KJ103, a novel IgG degrading enzyme, has undergone rigorous Phase I clinical trials to evaluate its safety, tolerability, pharmacokinetics, pharmacodynamics, and immunogenicity. These trials, conducted in China and New Zealand, aimed to explore the therapeutic potential of KJ103 in various clinical settings, including gene therapy and organ transplantation.

Study Design and Methodology

Two independent, randomized, blinded, placebo-controlled, single ascending-dose Phase I studies were conducted. The trials enrolled healthy volunteers aged 18-55 years, with a BMI between 18 and 30 kg/m². Participants were administered KJ103 at doses ranging from 0.01 to 0.40 mg/kg, with safety and tolerability as primary endpoints.

Safety and Tolerability

Across both studies, KJ103 demonstrated a favorable safety profile. No dose-limiting toxicities or severe adverse events were reported. The most common adverse event related to KJ103 was elevated alanine aminotransferase (ALT), with no severe infections observed.

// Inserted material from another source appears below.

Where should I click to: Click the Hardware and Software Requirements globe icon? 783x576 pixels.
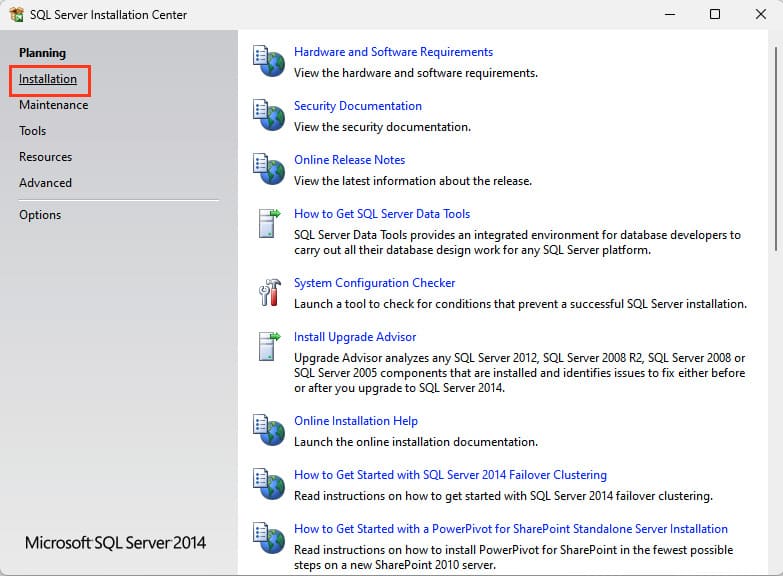point(268,62)
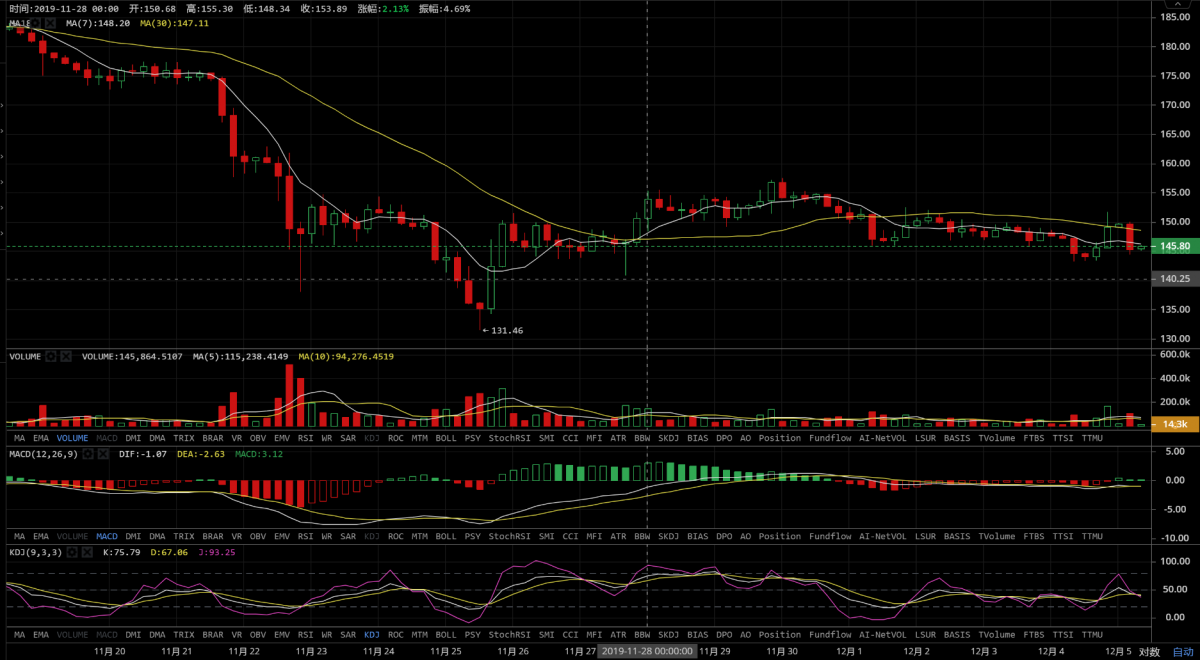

Pharmacodynamics and Pharmacokinetics

KJ103 effectively reduced IgG levels in a dose-dependent manner, with significant reductions observed at doses of 0.12 mg/kg and above. The enzyme exhibited rapid distribution and slow elimination, with IgG levels recovering to baseline within 1 to 2 months post-administration.

Immunogenicity

The immunogenicity of KJ103 was low, with pre-existing anti-drug antibodies (ADAs) present in only 33.82% of participants. ADA levels peaked approximately two weeks post-administration and returned to baseline within six months, indicating a transient immune response.

Conclusion

KJ103 has shown promising results in Phase I trials, with excellent safety, tolerability, and efficacy in reducing IgG levels. Its potential applications in gene therapy and organ transplantation are significant, offering a new avenue for treatment ineligibility due to AAV NAbs and complement-mediated immune reactions. Further studies are warranted to explore the full therapeutic potential of KJ103 in clinical settings.